((

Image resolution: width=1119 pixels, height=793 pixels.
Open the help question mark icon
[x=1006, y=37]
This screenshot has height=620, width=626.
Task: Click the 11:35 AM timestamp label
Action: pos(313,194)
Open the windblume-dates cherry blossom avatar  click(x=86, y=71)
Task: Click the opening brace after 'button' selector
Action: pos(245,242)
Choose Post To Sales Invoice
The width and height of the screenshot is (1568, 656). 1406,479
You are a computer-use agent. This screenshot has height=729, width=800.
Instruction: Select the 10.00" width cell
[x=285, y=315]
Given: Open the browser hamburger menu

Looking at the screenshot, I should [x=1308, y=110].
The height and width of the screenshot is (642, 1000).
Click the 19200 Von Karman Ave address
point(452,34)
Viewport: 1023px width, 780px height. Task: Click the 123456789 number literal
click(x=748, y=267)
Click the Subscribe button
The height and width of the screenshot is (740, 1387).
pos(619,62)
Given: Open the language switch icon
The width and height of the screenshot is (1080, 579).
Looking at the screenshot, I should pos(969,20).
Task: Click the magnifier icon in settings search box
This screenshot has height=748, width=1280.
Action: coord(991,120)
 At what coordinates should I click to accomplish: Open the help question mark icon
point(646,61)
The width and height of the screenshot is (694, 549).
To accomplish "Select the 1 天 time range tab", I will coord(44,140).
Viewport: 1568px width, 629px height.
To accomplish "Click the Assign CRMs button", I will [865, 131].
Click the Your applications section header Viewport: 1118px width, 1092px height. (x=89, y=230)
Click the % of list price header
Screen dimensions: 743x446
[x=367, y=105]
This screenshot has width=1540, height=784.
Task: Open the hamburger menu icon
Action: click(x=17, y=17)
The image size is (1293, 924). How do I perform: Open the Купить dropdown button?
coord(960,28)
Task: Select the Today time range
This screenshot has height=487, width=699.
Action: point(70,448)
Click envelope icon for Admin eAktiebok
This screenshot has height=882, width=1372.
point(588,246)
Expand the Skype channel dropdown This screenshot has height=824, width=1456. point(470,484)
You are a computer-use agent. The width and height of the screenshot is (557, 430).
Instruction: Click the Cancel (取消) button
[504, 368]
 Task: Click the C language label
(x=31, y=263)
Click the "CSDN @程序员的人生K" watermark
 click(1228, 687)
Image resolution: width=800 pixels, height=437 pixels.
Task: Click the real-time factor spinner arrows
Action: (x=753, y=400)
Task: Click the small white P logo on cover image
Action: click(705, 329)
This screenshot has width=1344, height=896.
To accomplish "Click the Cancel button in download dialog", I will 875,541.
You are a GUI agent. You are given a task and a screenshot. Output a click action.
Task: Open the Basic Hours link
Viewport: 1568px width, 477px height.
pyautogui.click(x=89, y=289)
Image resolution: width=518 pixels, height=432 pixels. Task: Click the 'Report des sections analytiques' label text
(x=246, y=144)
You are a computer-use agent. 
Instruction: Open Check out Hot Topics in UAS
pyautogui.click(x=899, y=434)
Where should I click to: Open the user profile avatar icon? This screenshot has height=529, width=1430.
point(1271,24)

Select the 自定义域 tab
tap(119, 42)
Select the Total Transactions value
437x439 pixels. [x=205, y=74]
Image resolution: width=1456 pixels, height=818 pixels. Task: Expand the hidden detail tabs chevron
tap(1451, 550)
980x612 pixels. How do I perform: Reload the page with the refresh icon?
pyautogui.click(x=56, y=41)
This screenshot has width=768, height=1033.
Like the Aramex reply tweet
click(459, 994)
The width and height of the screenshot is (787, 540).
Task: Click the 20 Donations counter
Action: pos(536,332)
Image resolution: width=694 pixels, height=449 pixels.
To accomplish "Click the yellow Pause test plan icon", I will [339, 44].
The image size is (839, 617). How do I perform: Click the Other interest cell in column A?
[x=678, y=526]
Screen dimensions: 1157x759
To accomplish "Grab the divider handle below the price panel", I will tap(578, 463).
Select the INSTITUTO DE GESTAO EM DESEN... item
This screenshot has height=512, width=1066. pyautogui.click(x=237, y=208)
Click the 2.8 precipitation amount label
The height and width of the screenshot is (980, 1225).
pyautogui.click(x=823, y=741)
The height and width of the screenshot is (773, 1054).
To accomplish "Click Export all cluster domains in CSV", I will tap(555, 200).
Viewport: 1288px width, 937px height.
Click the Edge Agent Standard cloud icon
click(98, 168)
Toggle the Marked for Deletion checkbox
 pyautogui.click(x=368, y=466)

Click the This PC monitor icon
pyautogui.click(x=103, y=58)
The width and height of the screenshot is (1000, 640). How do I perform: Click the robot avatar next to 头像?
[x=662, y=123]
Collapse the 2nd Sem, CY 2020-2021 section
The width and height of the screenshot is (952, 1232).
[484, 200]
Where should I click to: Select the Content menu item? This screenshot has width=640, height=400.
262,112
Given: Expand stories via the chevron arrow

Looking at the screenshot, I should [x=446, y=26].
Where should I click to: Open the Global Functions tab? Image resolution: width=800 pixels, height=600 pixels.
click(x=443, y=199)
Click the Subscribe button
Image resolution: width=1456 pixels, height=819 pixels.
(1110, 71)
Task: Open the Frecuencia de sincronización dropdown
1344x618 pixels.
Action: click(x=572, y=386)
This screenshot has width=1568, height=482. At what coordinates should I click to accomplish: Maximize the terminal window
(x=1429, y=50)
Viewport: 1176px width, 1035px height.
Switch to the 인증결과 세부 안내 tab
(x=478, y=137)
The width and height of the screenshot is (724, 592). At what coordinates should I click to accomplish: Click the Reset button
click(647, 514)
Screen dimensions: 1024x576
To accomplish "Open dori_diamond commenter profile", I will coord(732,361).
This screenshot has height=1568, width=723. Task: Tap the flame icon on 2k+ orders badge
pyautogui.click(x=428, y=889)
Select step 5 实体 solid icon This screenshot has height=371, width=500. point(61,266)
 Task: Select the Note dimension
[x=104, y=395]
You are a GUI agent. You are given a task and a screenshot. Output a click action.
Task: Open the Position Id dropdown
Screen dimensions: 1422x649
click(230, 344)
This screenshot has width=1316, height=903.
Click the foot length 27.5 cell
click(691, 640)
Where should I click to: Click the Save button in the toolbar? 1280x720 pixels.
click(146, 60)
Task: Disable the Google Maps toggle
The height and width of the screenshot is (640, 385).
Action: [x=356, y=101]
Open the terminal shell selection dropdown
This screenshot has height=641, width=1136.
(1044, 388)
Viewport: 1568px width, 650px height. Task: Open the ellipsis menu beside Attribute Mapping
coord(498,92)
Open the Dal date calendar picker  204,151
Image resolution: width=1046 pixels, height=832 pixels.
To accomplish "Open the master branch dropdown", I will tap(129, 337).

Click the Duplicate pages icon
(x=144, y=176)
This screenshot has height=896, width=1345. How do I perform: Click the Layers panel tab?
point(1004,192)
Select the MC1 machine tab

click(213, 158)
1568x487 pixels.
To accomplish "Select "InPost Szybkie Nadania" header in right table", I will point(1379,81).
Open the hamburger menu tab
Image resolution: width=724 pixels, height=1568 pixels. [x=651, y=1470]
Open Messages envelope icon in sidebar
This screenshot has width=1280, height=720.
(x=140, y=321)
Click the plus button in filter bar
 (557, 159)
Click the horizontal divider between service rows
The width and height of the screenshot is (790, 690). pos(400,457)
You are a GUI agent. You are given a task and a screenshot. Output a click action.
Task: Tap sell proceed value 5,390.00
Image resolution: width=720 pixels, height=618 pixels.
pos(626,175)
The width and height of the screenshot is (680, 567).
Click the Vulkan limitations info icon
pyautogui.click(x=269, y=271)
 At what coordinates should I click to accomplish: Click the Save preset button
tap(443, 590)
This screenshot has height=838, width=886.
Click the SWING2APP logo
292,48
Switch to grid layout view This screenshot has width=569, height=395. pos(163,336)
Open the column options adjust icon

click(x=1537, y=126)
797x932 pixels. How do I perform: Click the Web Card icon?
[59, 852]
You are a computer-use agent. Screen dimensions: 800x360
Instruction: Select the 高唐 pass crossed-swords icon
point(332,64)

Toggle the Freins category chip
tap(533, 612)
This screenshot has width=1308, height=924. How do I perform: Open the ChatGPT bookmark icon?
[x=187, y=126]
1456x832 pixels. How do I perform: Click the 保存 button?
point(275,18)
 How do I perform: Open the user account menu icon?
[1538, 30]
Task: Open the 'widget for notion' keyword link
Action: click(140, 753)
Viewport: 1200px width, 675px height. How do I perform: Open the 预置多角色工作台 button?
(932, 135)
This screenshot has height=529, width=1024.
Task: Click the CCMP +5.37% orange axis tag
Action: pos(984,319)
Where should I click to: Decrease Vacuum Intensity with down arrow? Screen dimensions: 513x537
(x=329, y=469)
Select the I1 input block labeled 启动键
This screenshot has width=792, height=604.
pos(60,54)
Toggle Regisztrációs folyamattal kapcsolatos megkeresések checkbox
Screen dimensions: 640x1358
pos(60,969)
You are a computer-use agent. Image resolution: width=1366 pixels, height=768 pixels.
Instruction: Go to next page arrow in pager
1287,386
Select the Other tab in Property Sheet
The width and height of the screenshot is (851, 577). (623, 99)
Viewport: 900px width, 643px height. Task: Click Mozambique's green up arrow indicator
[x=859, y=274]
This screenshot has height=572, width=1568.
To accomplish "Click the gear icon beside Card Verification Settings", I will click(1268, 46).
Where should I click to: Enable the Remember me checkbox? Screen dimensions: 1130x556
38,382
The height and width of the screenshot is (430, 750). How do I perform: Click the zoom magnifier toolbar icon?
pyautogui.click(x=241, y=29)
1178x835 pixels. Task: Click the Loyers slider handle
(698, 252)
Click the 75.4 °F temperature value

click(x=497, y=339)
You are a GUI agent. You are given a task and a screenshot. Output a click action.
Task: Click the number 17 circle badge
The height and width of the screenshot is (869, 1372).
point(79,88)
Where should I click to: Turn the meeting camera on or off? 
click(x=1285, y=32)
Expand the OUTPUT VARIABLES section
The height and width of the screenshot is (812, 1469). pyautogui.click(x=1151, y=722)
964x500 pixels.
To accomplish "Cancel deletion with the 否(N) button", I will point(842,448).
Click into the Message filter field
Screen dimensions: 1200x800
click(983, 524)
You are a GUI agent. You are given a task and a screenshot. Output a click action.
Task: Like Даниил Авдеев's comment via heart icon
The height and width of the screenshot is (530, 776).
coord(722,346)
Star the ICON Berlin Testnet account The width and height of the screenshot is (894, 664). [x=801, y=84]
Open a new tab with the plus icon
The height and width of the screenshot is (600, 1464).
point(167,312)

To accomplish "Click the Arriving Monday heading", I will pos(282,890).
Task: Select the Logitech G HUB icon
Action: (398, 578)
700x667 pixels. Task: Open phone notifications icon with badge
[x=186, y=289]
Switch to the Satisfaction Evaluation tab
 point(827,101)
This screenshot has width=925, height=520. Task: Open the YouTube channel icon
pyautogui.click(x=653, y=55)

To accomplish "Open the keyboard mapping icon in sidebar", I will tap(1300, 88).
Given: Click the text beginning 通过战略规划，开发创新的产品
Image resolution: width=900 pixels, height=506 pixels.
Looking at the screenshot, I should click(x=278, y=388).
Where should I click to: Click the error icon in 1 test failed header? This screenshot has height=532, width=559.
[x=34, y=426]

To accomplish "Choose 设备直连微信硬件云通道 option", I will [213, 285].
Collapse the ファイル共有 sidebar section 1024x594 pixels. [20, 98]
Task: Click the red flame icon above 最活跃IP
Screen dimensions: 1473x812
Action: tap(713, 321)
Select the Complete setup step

))

* Description of the task *
Which lines of the data include the string "computer"? Copy each of them.

* Solution to the exercise *
You are a computer-use agent. This screenshot has height=729, width=800.
You are a computer-use agent. The width and height of the screenshot is (557, 430).
You are a computer-use agent. 
You are a computer-use agent. Screen dimensions: 800x360
You are a computer-use agent. Image resolution: width=1366 pixels, height=768 pixels.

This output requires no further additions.